* **What is needed**:
I'd like every line from the material below that has "element" in it.

* **Recorded information**:
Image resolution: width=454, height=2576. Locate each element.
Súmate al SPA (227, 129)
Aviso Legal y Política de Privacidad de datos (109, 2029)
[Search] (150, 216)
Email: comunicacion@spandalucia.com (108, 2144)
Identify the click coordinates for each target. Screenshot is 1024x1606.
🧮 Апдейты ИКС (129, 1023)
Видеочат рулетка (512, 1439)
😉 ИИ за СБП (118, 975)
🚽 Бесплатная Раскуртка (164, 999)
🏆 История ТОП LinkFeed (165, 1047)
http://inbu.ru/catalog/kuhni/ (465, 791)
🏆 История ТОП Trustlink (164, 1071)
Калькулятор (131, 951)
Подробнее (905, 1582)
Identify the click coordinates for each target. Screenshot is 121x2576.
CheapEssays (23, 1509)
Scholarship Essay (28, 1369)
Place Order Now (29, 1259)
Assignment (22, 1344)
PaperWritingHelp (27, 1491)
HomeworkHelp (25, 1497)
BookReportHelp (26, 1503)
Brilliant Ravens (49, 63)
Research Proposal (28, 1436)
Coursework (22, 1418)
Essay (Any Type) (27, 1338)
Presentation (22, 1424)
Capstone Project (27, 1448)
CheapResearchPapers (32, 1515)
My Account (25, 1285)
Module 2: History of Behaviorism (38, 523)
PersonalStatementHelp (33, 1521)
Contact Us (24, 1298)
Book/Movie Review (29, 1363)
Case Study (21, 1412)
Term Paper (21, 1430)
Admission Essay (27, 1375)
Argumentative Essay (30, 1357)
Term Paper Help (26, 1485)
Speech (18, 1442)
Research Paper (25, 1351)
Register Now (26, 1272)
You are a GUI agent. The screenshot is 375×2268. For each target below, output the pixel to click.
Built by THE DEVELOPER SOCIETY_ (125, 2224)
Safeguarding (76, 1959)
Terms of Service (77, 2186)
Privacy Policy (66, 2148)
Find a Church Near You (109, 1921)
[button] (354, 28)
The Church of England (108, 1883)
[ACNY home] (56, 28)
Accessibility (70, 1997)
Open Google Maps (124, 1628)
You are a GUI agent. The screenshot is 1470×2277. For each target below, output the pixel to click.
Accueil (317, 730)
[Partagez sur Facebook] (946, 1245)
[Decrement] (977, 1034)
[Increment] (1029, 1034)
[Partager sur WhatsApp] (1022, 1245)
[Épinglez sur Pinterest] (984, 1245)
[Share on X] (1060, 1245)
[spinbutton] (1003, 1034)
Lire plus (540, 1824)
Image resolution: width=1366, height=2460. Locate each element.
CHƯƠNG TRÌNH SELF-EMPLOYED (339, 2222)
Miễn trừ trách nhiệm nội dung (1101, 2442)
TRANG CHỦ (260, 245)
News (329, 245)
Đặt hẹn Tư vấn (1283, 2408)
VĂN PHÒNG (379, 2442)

* **Exercise solution**:
Image resolution: width=454, height=2576. Locate each element.
Image resolution: width=1366, height=2460. Locate each element.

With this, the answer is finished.